Ángel Herrero

Personal information
- Full name: Ángel Herrero Morales
- Date of birth: 1 March 1942
- Place of birth: Zamora, Spain
- Date of death: 12 January 2014 (aged 71)
- Place of death: Gijón, Spain
- Height: 1.73 m (5 ft 8 in)
- Position(s): Midfielder

Youth career
- 1956–1961: Real Madrid

Senior career*
- Years: Team / Apps / (Gls)
- 1961–1962: Plus Ultra
- 1962–1963: Langreo / 27 / (7)
- 1963–1964: Racing Santander / 6 / (0)
- 1964–1965: Ceuta / 0 / (0)
- 1965–1967: Rayo Vallecano / 51 / (2)
- 1967–1973: Sporting Gijón / 118 / (2)
- Total:  / 202 / (11)

= Ángel Herrero (footballer, born 1942) =

Spanish footballer

Ángel Herrero Morales (1 March 1942 – 12 January 2014) was a Spanish professional footballer who played as a midfielder.

==Football career==
Born in Zamora, Castile and León, Herrero finished his formation with Real Madrid. He played professionally for UP Langreo, Racing de Santander, CA Ceuta, Rayo Vallecano and Sporting de Gijón in a 12-year senior career, competing mainly in Segunda División.

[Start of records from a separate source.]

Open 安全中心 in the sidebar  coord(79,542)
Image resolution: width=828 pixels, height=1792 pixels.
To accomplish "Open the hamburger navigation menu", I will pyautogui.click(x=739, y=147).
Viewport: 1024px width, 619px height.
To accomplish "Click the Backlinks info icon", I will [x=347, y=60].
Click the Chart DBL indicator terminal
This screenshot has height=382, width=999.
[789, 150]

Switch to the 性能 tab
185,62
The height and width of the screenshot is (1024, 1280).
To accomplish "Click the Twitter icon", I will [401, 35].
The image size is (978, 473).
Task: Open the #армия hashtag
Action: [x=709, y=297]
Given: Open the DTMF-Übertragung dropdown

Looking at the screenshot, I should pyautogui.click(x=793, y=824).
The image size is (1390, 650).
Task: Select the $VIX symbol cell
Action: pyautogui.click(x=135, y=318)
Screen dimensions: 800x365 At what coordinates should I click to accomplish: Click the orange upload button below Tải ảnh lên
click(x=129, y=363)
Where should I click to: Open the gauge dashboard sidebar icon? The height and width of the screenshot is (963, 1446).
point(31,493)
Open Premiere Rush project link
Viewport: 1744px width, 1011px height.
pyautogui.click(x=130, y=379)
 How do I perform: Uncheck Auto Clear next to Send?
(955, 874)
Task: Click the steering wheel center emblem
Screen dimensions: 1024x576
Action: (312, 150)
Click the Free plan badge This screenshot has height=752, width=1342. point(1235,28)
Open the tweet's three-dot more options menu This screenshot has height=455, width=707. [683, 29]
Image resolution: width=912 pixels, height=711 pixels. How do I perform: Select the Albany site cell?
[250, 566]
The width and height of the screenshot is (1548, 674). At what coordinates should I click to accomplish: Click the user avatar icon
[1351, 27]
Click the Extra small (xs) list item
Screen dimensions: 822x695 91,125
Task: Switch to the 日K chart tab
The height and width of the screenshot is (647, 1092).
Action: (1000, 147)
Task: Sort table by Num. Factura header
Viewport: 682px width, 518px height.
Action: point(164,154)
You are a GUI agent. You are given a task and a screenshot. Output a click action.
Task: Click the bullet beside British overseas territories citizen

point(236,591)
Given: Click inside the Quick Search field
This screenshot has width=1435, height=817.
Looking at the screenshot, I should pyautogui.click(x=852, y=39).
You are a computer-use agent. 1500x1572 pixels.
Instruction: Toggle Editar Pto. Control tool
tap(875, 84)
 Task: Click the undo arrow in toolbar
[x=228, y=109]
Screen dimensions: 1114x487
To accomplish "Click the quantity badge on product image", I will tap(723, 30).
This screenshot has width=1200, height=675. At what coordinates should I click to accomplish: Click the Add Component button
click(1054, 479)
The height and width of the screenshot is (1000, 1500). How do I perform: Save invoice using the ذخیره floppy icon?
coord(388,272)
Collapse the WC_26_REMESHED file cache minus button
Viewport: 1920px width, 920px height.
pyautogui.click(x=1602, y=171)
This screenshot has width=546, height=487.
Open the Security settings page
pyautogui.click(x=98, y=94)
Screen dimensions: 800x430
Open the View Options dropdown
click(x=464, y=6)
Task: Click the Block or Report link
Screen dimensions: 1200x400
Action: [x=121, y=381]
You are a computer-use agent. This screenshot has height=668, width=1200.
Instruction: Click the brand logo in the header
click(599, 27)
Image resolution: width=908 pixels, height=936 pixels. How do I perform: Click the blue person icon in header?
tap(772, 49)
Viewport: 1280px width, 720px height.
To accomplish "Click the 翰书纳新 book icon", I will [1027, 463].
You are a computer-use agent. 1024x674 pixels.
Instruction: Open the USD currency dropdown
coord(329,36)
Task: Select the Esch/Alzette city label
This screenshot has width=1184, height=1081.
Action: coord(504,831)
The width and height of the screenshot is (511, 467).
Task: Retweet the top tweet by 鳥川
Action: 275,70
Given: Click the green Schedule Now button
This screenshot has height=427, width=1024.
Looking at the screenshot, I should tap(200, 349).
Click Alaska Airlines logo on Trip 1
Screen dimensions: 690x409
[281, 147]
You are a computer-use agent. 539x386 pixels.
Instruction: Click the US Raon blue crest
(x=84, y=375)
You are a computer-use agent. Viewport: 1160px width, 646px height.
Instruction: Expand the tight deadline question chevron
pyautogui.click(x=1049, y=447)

With Asturias' Sporting, Herrero spent three years in La Liga, sharing teams with namesake José Manuel García Herrero and thus being known as Herrero I. He started playing as a defensive midfielder but spent his later career as a left back, retiring in 1973 at the age of 31.

==Later life and death==
After retiring, Herrero settled in Gijón with his wife and daughters. He died on 12 January 2014 at the age of 71, from pulmonary edema.